▸ **What is being asked**:
Report every line of the records that includes the word "agent".
#### Dataset entries
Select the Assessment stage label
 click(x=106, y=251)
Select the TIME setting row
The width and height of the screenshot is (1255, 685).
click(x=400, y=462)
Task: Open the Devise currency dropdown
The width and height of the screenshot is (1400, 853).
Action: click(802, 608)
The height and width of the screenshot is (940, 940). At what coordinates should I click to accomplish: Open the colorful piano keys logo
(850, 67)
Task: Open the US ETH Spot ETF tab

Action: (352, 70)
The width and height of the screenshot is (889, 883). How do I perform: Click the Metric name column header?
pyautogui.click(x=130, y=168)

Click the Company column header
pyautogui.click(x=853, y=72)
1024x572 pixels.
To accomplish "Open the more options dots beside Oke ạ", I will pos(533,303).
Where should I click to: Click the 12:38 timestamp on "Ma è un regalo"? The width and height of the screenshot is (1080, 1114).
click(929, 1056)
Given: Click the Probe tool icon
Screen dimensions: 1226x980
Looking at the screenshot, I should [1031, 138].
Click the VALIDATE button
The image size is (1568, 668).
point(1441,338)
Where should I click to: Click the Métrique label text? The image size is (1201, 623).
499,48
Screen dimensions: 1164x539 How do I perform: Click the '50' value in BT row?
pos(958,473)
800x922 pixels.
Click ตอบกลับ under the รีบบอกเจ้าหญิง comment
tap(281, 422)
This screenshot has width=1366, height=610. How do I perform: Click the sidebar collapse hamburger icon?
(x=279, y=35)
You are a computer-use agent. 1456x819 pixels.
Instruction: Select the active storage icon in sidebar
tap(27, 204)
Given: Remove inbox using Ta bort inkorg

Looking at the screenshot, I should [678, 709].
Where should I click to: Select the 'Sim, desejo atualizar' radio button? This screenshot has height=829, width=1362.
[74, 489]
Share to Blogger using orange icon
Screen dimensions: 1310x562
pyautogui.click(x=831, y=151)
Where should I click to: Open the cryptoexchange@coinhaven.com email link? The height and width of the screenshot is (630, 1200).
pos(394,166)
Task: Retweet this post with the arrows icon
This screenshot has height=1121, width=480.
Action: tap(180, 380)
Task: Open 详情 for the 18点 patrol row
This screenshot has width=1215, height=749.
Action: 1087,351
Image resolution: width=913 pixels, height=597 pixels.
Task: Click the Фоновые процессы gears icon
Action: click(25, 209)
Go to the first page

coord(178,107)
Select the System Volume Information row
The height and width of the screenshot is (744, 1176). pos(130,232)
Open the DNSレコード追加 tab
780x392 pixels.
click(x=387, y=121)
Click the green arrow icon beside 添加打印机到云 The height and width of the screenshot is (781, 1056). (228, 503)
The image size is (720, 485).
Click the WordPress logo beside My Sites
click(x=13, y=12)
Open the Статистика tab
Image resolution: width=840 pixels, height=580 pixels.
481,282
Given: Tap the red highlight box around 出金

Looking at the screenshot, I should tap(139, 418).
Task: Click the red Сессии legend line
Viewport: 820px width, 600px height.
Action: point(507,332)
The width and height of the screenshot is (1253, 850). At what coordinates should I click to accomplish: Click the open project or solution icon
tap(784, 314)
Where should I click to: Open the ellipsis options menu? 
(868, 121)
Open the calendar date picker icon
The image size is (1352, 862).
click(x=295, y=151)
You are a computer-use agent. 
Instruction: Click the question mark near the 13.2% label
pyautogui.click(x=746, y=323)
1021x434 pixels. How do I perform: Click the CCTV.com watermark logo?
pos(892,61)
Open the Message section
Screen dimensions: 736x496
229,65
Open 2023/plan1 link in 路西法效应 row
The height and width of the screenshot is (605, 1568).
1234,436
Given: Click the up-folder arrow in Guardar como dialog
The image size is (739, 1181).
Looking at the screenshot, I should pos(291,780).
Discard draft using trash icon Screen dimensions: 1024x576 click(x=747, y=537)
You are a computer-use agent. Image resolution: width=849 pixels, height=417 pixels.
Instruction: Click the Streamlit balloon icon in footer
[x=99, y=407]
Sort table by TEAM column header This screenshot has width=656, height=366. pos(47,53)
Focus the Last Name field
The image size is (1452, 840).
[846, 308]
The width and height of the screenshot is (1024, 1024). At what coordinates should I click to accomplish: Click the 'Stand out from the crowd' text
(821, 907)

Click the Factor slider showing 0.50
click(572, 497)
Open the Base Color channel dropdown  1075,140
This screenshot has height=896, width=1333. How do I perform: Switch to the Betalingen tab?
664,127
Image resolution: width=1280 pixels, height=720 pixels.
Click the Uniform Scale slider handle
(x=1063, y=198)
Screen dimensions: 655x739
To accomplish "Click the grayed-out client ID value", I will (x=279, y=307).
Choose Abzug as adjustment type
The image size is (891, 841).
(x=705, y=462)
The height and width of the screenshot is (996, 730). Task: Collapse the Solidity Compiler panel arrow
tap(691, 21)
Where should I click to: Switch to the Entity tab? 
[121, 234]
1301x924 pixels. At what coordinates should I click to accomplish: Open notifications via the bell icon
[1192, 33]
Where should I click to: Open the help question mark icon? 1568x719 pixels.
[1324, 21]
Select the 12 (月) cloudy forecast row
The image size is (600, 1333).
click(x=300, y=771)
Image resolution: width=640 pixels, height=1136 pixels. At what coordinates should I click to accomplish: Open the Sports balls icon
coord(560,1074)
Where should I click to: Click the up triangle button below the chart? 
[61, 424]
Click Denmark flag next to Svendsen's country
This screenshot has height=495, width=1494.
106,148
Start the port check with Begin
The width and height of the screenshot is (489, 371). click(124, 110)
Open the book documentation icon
########
▸ **Task response**:
You are a computer-use agent. 1456x819 pixels.
You are a computer-use agent. 
You are a computer-use agent. Image resolution: width=849 pixels, height=417 pixels.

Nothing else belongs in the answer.